Update Statistics Statement

The UPDATE STATS statement will cause RaimaDB SQL to generate a file containing data distribution statistics for each column in every table declared in a database. The syntax for this statement is given below.

upd_stats_stmt:
               UPDATE {STATISTICS | STATS} ON database_name

The name of the database on which the data distribution statistics is to be generated is specified by the identifier database_name. This database must be open in the connection from which this statement is being executed. The data is derived from an evenly distributed sampling of the rows of each table and is stored in a separate database in the same directory on the TFS as the database_name.

The statistics that are accumulated by the UPDATE STATS statement are controlled by two option settings: HISTOSIZE and SAMPLING. How and when the statistics are generated are controlled by two other option settings: AUTORUN and THREADS. These options are set by the SET STATISTICS statement shown below.

set_stats:
          SET {STATISTICS | STATS} 
          [ HISTOSIZE [=] num ]
          [ SAMPLING [=] (pct_num, minrows_num, maxrows_num) ]
          [ AUTORUN [=] (pct_num, minrows_num) ]
          [ THREADS [=] num]

The amount of data to be sampled is specified using the following clauses.

The HISTOSIZE clause specifies the number of distinct values for each column whose distribution counts are to be kept. The default is 25. The minimum allowed value is 10 and the maximum allowed value is 100.

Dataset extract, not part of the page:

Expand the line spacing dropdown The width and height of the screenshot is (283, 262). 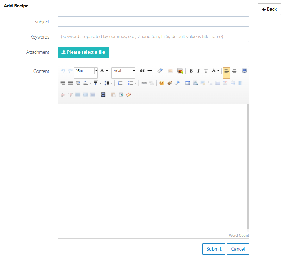[x=111, y=83]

The SAMPLING clause specifies how much of the database is to be sampled and includes a minimum number of rows, maximum number of rows, and percent of table to be scanned (integer value between 0 and 100) of each table to be sampled. So, for example, a "sampling (10, 100, 10000)" means that 10% of the number of rows in each table will be sampled but at least 100 (if there are 100 rows) and no more than 10,000 rows must be sampled. The larger these values are, the more accurate will be the distribution statistics but UPDATE STATS will take longer to run. If the SAMPLING clause is omitted the system default is (10, 1000, 10000). The minimum number of rows specified must be at least 100.

The AUTORUN clause specifies how often RaimaDB SQL should automatically run an UPDATE STATS. The percent (an integer value greater than or equal to 5) specifies a percentage change in the total number of rows stored in the database since the last UPDATE STATS execution. When a percentage change in size greater than percent occurs, an UPDATE STATS will be automatically executed. The min is an integer value that specifies the minimum number of rows that must be contained in the database before an UPDATE STATS will automatically be executed. The minimum allowed min value is 100 rows.

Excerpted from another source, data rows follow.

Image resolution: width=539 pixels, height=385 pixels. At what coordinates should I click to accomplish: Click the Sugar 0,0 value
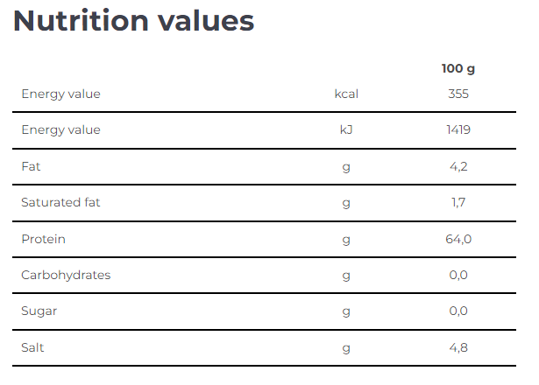(x=458, y=311)
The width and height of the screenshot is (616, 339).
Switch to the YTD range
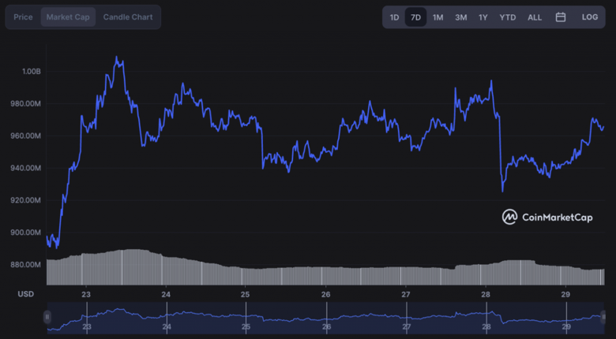coord(507,17)
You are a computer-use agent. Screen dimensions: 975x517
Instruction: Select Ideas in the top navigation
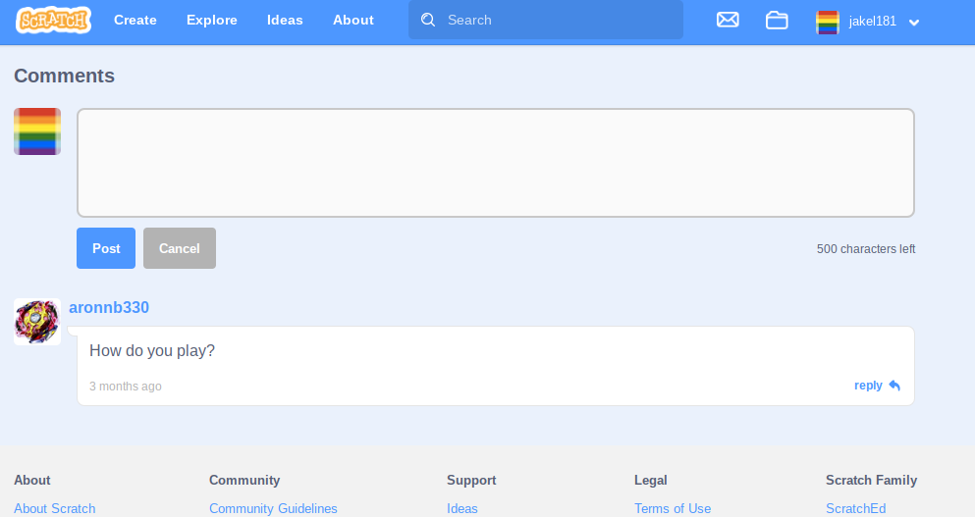[x=285, y=20]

If the AUTORUN clause is not specified then the statistics will only be updated the next time an UPDATE STATS statement is executed. If an AUTORUN was specified, it can be disabled by omitting the AUTORUN clause on a subsequent SETSTATISTICS call.

Automatic UPDATE STATS executions occur on the first database open after the specified AUTORUN conditions have occurred. It will block the application (database open call) until it completes. This means that when this occurs, the database open time delay may be quite noticeable.

The THREADS clause can be used to explicitly specify the number of threads to use during UPDATE STATS execution. If not specified, the system will invoke one thread for each CPU/core available on the computer. Each thread collects the stats on a single table. Note that multi-threaded operation is only possible when the database has been opened in shared mode.

Data distribution statistics are collected for every column declared in the database except for LONG VARCHAR/VARBINARY and ROWID PRIMARY KEY columns.

The statistics for a given database are used by the RaimaDB SQL query optimizer to estimate the potential costs associated with each possible access method that is considered by the optimizer for a given query. By setting a larger HISTOSIZE and ensuring that a representative number of rows are included in the SAMPLING, the optimizer will have good statistics to guide its access method choices. However, a larger HISTOSIZE will require more memory for storing the optimizer stats. In general, the amount of memory needed for a database's statistics is based on the HISTOSIZE and the total number of columns in the database.